• Assigned task:
Begin with the line below holding "Screen dimensions: 1367x657" and go on through the line holding "Task: Open the Tools menu", duplicating each line exactly and leaving out pictures.

[[ Given records, beginning ]]

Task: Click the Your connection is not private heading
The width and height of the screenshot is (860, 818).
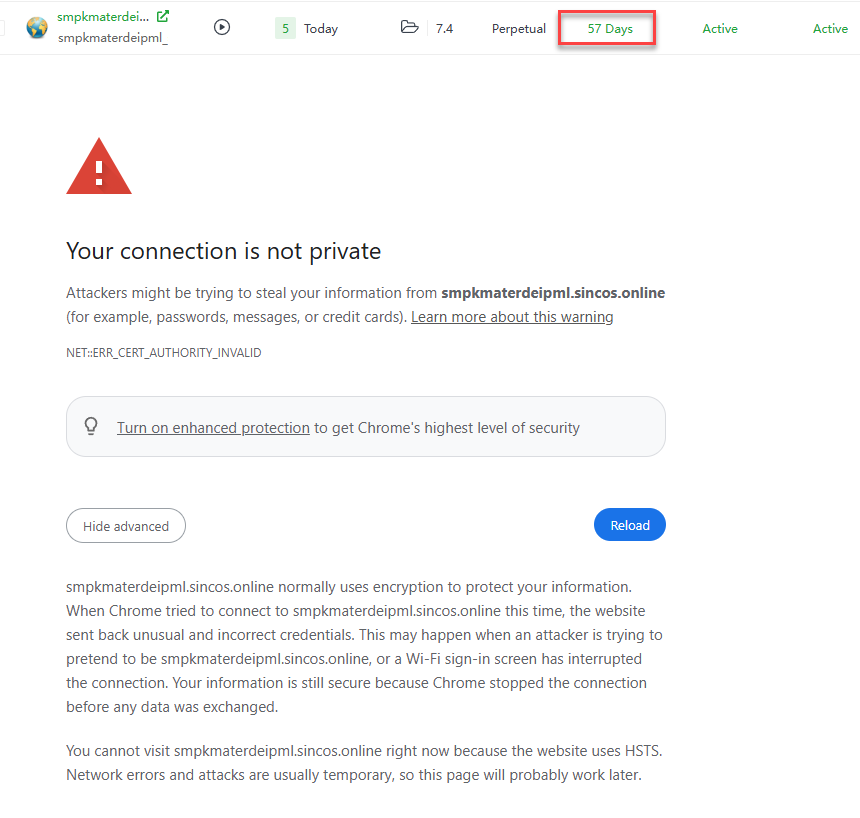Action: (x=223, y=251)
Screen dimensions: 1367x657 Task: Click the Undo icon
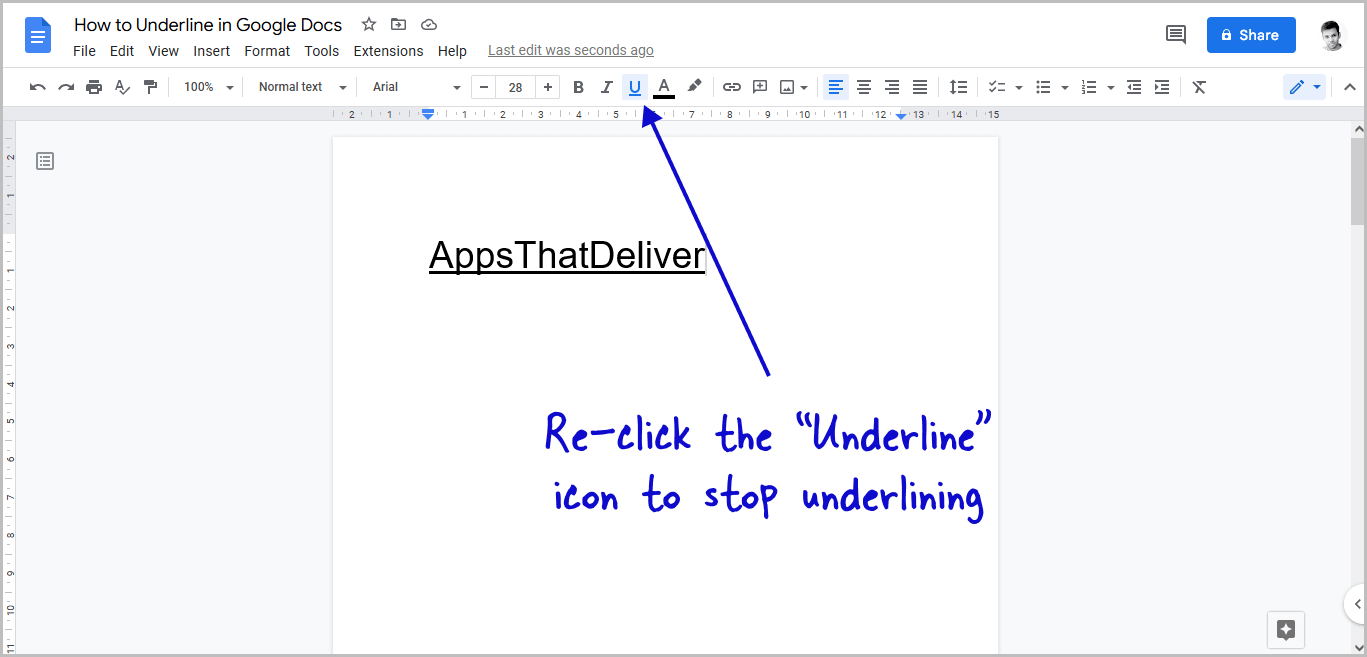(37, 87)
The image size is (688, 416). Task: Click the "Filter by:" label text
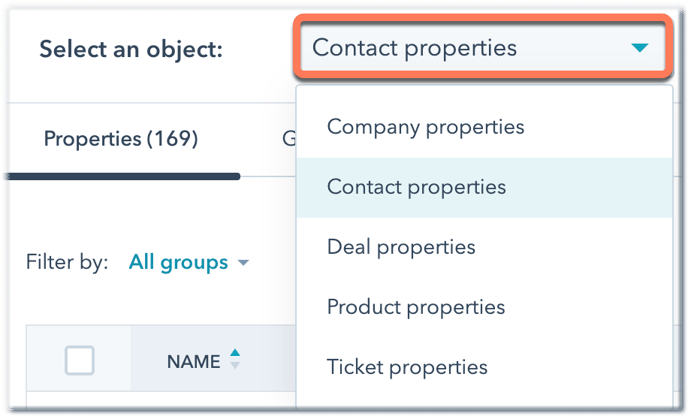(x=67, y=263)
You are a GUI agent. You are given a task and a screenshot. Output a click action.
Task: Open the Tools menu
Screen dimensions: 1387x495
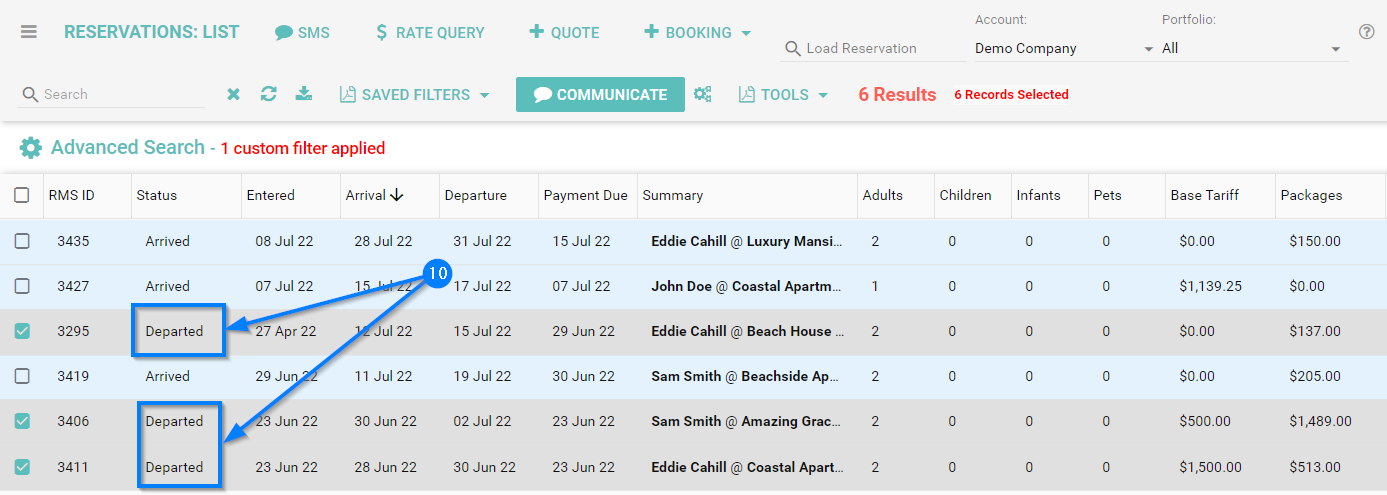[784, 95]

[[ Given records, end ]]
[[ Given records, beginning ]]

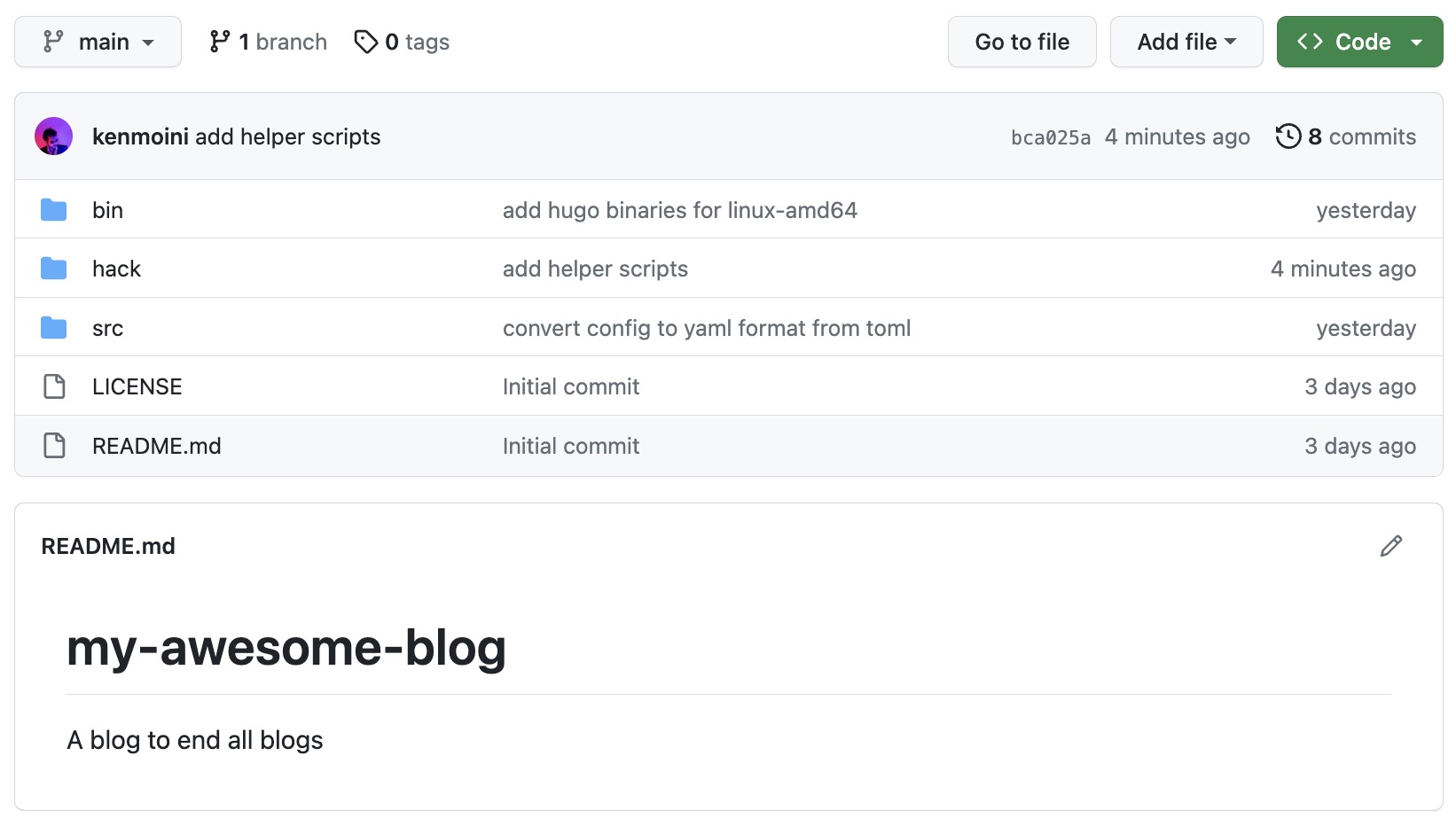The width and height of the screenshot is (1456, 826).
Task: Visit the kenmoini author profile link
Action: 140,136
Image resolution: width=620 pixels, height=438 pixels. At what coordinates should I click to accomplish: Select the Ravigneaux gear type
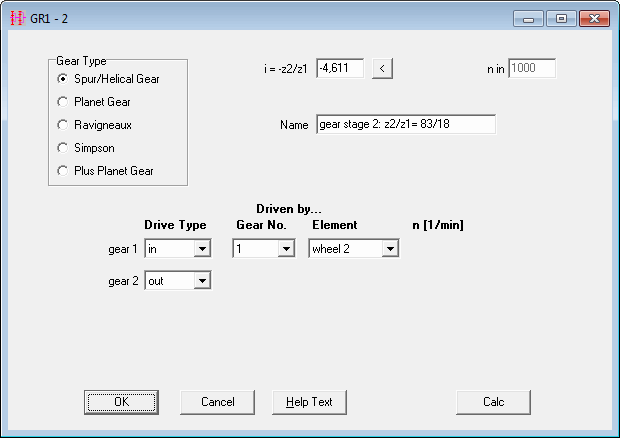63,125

[[ Given records, end ]]

• Answer space:
Screen dimensions: 1367x657 Task: Click the Undo icon
(37, 87)
The image size is (688, 416). Task: Click the "Filter by:" label text
(x=67, y=263)
You are a GUI agent. You are given a task and a screenshot. Output a click action.
Task: Open the Tools menu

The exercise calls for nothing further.